What Are We Trying to Fix?
In June 2025, researchers from Kobe University published a large-scale study on genetic variants associated with autism spectrum disorder (ASD). They built a stem cell library, developed model mice, and uncovered a possible shared mechanism: neurons’ impaired ability to clear misfolded proteins.
It’s a complex and technical achievement. But as I read, one question kept rising to the surface:
What are we trying to fix here?
The researchers frame differences in protein quality control as a vulnerability. But to what end? The paper doesn’t explore whether these cellular differences are associated with suffering, reduced quality of life or even functional impairment in human contexts. It doesn’t ask whether these outcomes might instead reflect how society treats autistic people — not intrinsic flaws.
That omission matters.
I’m not suggesting malice or bias. This is early-stage science — rigorous, resource-intensive and ambitious. But even early science doesn’t happen in a vacuum. The questions we ask, and the ones we don’t, reflect the stories we carry about autism.
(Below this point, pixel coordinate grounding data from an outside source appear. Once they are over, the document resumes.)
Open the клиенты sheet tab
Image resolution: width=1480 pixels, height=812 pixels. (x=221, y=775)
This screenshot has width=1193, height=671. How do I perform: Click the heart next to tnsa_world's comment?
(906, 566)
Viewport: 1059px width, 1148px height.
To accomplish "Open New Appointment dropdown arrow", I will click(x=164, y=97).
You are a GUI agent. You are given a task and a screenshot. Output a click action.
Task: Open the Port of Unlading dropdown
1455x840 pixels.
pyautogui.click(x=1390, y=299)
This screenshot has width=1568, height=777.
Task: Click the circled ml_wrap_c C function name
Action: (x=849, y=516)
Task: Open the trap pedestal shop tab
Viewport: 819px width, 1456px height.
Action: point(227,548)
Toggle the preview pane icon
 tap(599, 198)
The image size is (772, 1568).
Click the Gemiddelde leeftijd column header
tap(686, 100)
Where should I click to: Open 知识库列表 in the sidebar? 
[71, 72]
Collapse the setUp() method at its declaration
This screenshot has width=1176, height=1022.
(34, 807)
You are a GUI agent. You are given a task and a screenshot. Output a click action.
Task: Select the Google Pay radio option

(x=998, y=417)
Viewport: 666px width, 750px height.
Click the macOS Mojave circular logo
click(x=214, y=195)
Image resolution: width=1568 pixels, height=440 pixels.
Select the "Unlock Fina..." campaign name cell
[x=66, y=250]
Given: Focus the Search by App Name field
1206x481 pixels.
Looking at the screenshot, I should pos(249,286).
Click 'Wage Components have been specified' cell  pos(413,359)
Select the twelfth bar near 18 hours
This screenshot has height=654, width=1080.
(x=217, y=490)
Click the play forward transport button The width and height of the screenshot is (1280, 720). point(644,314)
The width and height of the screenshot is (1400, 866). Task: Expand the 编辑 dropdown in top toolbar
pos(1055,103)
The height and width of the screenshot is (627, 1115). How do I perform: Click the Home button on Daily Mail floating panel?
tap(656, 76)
So here’s a gentle nudge to fellow researchers: When we study difference, let’s also study impact.
- Does a cellular mechanism lead to distress, or just to difference?
- Do certain proteins need to be cleared, or are they simply… different?
- And who gets to decide?
If neurodiversity-informed voices were part of this study, that’s encouraging — but I couldn’t find evidence of it in the publication. And if they weren’t, that’s an opportunity missed.
We don't need to shut down discovery. But we do need to ask: What is the purpose of the story we’re telling?
And who, exactly, are we trying to help?